Exercise brief. Rewrite the part of the passage on ENU-induced substitutions that opens with "In mouse spermatogonial" and closes with "15.8 per cent were TA–CG, TA–AT and GC–CG changes, respectively.", putting "confirmed" in place of "validated".

In mouse spermatogonial stem cells and the mice conceived from the resulting sperm, ENU has been found to induce a biased set of nucleotide substitutions. Several previous studies have shown an abundance of TA–CG transitions and TA–AT transversions (ranging between 36–43% and 22–44% of changes, respectively [2,12,14,19]) and GC–CG transversions very rarely or never occur . Of the validated 31 true-positive SNVs shown in table 1, 35.5, 38.7 and 0 per cent were TA–CG, TA–AT and GC–CG changes, respectively. Of the remaining 19 non-replicated, false-positive SNV calls, 26.3, 0 and 15.8 per cent were TA–CG, TA–AT and GC–CG changes, respectively.

Source material.
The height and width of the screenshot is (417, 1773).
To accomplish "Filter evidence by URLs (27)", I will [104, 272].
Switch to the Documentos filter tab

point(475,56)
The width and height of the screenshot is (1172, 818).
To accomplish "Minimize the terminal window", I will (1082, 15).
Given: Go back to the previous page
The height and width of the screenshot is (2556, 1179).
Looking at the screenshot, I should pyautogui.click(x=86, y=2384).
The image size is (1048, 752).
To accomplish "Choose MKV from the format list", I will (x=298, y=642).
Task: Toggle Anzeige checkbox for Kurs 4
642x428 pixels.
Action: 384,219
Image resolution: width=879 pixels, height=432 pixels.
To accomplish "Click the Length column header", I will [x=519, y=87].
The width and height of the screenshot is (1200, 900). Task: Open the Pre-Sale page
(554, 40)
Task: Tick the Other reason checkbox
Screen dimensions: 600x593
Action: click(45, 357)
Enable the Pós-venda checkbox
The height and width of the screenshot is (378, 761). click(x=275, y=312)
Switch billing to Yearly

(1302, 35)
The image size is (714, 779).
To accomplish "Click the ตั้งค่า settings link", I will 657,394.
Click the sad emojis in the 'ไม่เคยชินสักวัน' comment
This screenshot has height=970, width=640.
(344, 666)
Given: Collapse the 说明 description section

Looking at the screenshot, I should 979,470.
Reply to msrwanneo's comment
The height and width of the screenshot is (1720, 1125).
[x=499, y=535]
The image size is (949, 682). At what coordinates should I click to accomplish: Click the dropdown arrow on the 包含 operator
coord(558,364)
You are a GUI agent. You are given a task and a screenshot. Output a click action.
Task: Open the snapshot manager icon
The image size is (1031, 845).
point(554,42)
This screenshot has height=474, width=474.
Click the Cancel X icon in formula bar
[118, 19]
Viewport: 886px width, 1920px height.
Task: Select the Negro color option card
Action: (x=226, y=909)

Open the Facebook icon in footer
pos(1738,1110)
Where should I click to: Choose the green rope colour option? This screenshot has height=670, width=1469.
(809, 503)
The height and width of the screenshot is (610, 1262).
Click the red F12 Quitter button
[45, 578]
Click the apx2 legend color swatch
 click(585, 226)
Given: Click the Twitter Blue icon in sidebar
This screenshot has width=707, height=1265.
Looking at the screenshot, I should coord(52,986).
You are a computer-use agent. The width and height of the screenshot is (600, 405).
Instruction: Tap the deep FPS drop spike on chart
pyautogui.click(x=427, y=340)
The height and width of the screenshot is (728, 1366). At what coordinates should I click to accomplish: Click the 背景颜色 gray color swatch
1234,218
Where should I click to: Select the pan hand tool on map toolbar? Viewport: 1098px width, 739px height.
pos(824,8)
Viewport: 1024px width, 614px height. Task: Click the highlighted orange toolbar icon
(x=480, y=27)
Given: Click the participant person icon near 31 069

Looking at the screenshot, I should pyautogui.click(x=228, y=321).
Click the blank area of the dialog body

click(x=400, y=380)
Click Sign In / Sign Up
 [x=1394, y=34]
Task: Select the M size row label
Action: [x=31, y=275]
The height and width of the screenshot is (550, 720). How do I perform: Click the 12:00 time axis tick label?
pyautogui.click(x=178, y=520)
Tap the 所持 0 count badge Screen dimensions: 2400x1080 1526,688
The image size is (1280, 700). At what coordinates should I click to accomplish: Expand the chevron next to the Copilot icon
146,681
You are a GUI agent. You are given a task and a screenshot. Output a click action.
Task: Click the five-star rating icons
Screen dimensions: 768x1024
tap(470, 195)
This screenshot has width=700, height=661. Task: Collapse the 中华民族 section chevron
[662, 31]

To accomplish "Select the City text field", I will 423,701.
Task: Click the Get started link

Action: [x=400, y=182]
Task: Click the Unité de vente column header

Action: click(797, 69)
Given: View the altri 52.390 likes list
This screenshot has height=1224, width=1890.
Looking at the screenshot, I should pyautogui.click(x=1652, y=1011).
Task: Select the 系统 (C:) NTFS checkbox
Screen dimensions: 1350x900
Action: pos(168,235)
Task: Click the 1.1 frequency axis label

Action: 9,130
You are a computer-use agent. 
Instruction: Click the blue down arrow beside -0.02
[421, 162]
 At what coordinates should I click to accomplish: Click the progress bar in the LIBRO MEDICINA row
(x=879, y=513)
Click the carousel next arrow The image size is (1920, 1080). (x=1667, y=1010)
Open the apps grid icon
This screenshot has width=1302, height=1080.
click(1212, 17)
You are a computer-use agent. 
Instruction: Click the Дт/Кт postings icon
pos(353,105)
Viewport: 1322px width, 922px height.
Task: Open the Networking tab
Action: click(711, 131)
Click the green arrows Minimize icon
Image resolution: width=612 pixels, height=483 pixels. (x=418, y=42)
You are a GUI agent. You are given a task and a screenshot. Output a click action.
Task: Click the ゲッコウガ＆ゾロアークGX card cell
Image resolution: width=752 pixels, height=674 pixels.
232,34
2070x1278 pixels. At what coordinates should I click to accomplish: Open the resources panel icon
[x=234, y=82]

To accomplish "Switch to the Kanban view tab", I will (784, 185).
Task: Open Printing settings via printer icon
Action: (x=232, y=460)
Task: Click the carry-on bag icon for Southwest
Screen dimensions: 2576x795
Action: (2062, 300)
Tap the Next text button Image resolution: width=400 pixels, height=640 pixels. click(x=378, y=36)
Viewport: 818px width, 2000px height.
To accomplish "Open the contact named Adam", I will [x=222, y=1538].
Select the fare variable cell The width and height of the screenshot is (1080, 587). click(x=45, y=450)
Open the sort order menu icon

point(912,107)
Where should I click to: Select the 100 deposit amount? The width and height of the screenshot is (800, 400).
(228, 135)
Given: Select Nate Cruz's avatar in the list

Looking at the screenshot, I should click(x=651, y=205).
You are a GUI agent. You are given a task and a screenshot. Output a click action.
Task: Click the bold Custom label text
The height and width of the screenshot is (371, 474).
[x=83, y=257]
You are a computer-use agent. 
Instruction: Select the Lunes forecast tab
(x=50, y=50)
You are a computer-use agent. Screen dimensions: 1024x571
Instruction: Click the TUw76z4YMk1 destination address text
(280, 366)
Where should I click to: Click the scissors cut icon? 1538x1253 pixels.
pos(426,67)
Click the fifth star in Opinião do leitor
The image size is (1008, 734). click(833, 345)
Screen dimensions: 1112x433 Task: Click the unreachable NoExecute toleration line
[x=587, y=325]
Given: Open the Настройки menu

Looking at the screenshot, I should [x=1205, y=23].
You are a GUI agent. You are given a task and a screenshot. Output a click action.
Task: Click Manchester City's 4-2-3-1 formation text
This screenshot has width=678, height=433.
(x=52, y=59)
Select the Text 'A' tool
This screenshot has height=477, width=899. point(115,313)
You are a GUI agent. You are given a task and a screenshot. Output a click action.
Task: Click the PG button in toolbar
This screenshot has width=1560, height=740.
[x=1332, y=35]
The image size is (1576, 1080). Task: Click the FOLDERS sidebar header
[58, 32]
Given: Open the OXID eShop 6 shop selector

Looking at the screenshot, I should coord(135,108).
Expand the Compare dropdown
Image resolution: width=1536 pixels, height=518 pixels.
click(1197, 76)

Output for this exercise.
In mouse spermatogonial stem cells and the mice conceived from the resulting sperm, ENU has been found to induce a biased set of nucleotide substitutions. Several previous studies have shown an abundance of TA–CG transitions and TA–AT transversions (ranging between 36–43% and 22–44% of changes, respectively [2,12,14,19]) and GC–CG transversions very rarely or never occur . Of the confirmed 31 true-positive SNVs shown in table 1, 35.5, 38.7 and 0 per cent were TA–CG, TA–AT and GC–CG changes, respectively. Of the remaining 19 non-replicated, false-positive SNV calls, 26.3, 0 and 15.8 per cent were TA–CG, TA–AT and GC–CG changes, respectively.